En un salón de actos en el que apenas había sillas vacías, Moratinos, la comisaria europea de Relaciones Exteriores, Benita Ferrero-Waldner, el presidente del Movimiento Europeo Internacional, Pat Cox, el conseller de Solidaridad y Ciudadanía, Rafael Blasco, la directora de la Casa Mediterráneo, Yolanda Parrado, y el rector de la UA, Ignacio Jiménez Raneda, mostraron su apoyo al congreso y ofrecieron sus mejores deseos respecto a los resultados de las reuniones y mesas de trabajo.
Moratinos realizó su alocución en castellano y en francés, en referencia a la diversidad de idiomas que existen en los países de la ribera del Mediterráneo, de los que dijo que «no han de ser un problema, sino aportar riqueza». En su discurso, el máximo responsable de Asuntos Exteriores alabó esta primera actividad puesta en marcha por la Casa Mediterráneo, dirigida por Yolanda Parrado, en una ciudad «vocacionalmente mediterránea» y señaló que se trata de un paso más en el largo y complejo camino para crear un «espacio de paz» en torno a un elemento geográfico común.
Recordó que los cimientos de esta senda se pusieron en 1995 con el Proceso de Barcelona, iniciativa «con luces y sombras», pero que abrió una puerta para tratar los problemas comunes en materia política, medio ambiente, energía, transportes y desastres naturales, entre otras. Para el ministro, este camino tuvo un fuerte impulso en 2008 con la creación de la Unión por el Mediterráneo, conformado por 43 países y apeló a todos los sectores sociales a ayudar en este compromiso para que «el Mediterráneo vuelva a ser protagonista».

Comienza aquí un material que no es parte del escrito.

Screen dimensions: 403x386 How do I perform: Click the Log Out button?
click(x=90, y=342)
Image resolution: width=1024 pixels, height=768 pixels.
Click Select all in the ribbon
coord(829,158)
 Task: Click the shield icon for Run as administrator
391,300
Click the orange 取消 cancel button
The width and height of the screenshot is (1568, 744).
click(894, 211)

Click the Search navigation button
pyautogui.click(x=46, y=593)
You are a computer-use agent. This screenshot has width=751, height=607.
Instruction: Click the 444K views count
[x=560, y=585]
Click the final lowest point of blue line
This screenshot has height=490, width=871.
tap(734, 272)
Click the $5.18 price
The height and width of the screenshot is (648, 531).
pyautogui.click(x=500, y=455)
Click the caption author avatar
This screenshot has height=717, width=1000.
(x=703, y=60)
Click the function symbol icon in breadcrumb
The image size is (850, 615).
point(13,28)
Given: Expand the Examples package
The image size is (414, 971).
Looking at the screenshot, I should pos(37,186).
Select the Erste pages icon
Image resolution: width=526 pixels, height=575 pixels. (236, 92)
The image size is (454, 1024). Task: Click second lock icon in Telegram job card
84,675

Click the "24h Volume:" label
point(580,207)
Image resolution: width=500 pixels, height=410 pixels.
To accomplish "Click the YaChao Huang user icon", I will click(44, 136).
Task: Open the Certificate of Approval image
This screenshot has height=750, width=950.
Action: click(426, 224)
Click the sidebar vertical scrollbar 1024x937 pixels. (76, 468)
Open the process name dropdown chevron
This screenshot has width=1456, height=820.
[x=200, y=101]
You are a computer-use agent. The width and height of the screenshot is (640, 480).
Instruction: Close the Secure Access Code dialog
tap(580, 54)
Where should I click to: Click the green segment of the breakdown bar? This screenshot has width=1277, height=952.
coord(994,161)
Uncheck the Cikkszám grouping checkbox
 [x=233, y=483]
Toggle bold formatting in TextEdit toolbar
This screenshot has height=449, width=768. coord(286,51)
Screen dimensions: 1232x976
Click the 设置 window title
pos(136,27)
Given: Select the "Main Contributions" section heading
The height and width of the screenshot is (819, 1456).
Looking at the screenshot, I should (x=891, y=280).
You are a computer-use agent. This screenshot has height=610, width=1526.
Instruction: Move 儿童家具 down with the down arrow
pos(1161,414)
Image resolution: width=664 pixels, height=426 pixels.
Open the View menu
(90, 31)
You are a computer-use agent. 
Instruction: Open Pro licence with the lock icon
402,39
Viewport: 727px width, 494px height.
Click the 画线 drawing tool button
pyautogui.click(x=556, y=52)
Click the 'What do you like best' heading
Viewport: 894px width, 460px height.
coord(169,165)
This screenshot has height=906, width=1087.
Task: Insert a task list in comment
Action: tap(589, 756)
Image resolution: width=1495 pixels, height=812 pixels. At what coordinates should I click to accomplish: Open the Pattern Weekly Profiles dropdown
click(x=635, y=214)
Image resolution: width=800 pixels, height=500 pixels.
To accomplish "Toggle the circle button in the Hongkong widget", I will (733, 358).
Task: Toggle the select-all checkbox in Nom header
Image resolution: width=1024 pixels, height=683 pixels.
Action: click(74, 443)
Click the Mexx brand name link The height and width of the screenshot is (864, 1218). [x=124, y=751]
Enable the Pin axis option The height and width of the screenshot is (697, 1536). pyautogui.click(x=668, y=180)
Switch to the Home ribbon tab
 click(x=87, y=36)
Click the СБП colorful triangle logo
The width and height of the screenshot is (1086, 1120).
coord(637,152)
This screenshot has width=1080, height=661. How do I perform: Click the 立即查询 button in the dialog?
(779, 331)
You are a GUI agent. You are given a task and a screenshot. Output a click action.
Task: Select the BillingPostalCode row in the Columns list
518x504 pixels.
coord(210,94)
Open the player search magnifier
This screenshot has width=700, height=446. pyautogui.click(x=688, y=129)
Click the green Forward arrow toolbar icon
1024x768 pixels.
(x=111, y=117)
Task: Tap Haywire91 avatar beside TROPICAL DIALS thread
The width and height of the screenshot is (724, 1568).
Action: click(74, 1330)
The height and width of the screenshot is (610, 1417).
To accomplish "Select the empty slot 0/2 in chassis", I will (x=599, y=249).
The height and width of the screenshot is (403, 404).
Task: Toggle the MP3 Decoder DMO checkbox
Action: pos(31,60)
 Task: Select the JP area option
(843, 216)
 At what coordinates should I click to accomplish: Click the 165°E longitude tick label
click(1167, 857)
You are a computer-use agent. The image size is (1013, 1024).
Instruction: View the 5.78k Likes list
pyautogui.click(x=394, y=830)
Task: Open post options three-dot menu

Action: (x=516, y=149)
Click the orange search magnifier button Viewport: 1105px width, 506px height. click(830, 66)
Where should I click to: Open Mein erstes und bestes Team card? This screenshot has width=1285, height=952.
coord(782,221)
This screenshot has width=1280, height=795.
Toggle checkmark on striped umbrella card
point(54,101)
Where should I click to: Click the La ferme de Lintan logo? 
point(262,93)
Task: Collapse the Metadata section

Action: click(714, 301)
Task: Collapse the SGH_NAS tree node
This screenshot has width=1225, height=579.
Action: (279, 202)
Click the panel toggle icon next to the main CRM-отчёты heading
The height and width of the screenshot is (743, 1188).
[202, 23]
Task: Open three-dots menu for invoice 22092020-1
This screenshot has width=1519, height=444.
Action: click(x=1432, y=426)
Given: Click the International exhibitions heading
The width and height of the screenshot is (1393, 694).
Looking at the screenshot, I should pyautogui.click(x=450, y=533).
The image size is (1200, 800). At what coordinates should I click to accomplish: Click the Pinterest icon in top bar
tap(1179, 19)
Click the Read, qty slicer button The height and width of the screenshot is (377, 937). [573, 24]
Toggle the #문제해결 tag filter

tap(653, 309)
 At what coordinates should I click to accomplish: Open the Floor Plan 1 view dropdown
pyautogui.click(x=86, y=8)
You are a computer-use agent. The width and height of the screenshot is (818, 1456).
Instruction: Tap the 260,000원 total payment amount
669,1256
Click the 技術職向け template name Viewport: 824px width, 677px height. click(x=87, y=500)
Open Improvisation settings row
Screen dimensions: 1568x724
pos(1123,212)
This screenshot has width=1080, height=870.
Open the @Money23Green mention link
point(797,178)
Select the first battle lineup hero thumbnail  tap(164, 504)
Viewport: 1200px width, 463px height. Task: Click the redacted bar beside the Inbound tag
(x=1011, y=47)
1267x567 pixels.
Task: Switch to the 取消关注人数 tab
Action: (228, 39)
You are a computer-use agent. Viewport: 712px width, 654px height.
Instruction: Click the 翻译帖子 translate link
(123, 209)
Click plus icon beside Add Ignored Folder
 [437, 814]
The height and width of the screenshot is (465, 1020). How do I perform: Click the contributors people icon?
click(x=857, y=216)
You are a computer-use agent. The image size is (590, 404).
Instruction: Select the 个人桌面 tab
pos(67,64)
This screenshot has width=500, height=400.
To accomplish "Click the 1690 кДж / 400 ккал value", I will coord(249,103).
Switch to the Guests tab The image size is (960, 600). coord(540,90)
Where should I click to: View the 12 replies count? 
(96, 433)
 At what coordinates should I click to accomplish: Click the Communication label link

El conseller de Ciudadanía, Rafael Blasco, destacó que el congreso, que aborda la gestión de las migraciones, se celebra en una autonomía, la valenciana, en la que el 17.8% de la población es extranjera, un porcentaje que alcanza el 24% en Alicante, lo que obliga a las instituciones a realizar «un esfuerzo para lograr la integración».
Por su parte, la comisaria europea de Relaciones Exteriores y Vecindad, Benita Ferrero-Waldner, aseguró que la organización del congreso es un «bautismo fantástico» para la Casa Mediterráneo, y confió en que las reuniones sirvan al objetivo común de «unir a las personas de ambos lados del Mediterráneo».